◆ Task to carry out ◆
Summarize the hinge-mounting passage below in two sentences.
── Document extract
This bolt and spacer arrangement is shown in more detail in figure 7.

Referring next to figure 6, the mounting of one of the hinges is shown in more detail. As can be seen, rivets, nuts, bolts or screws may be used for this purpose. In this preferred embodiment, as shown in figure 5, the two hinge plates of the hinge 22 are provided such that one hinge plate is provided on the right upright 24 - on the outside surface of that leg, whereas the other hinge plate of the hinge 22 is provided to the outer surface of the adjacent edge of the door. With this arrangement there is no need to recess the hinge plates into the edge of the door or into the upright of the frame section - they can simply be surface mounted. It is of course possible to instead recess them into the surfaces thereof, if preferred, as that could give a cleaner finish. However, simplicity of constructions is preferred for this temporary use doorset, to keep costs to a minimum, and there is less emphasis on aesthetics for the product as it is not for a final fit purpose. Such surface fitting will still provide the desired clearance between the frame and the door (at least the thickness of the hinge plate, and it is common for hinges to not close both hinge plates into parallel contact to one another, so there is a natural spacing anyway between the hinge plates (when lying parallel to and overlaying one another). By choosing a hinge with a natural spacing to match or exceed the thickness of the material for the upright, or providing the upright with a thickness to match or be less than that natural spacing of the hinges, the door can still close without stressing the hinges and while providing a required clearance between the door and the upright when the door is closed.
────
── Records supplied
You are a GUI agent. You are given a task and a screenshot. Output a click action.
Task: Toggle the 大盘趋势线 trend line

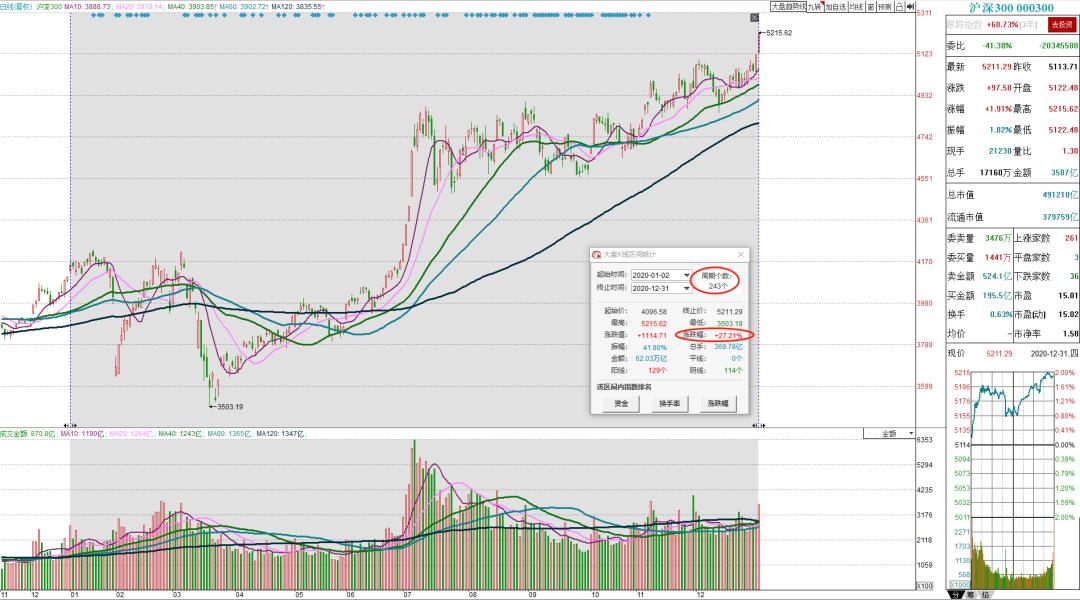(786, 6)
────
── Records supplied
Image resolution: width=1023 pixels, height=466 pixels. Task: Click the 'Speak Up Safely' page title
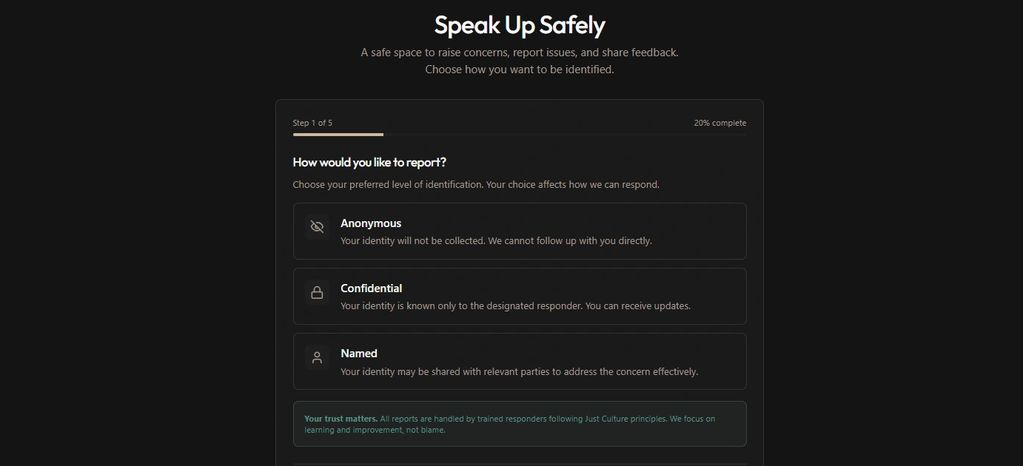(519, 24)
────
── Records supplied
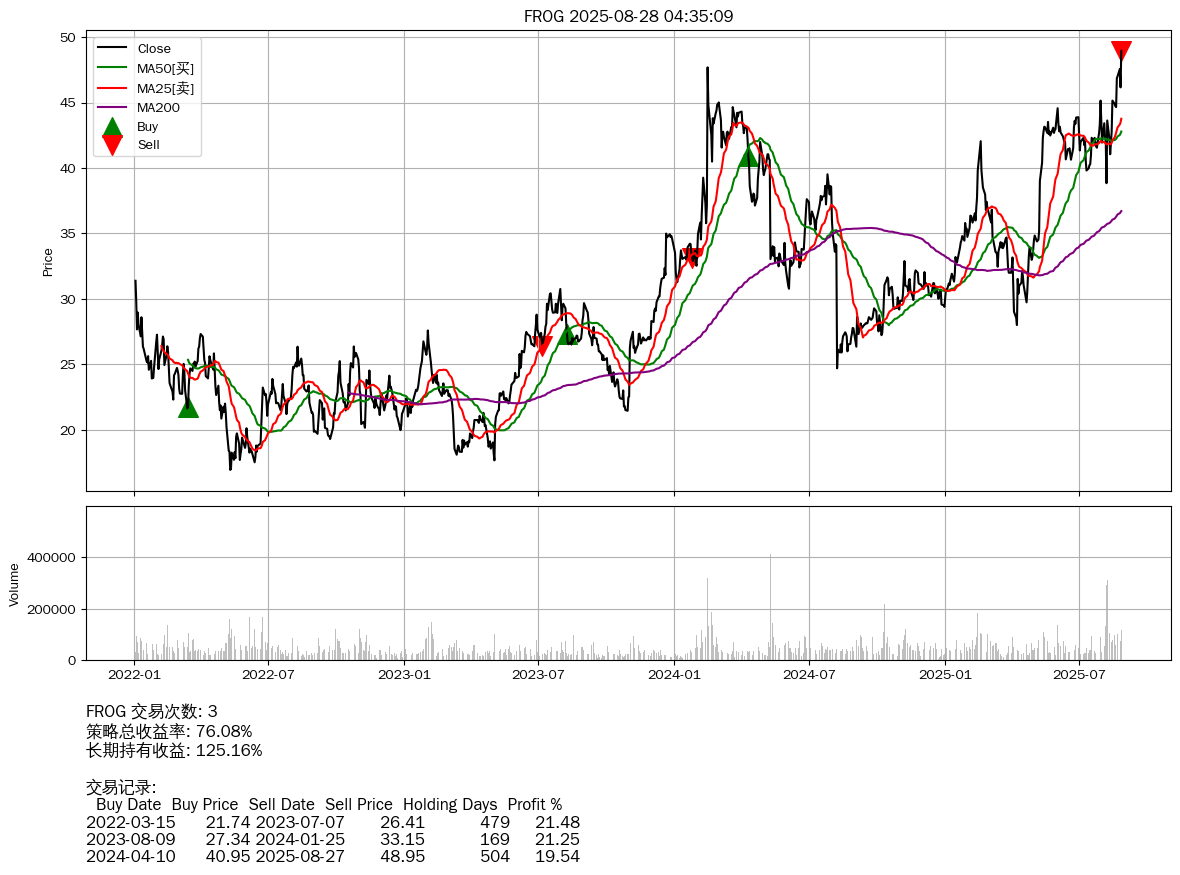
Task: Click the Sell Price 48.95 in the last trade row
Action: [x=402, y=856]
────
◆ Exercise response ◆
One hinge plate is surface mounted on the outside surface of the right upright and the other on the outer surface of the adjacent door edge, so neither needs to be recessed, although recessing remains possible for a cleaner finish. Surface mounting is preferred to keep costs to a minimum for this temporary-use doorset, and matching the hinges' natural spacing to the upright's thickness lets the door close without stressing the hinges while keeping the required clearance.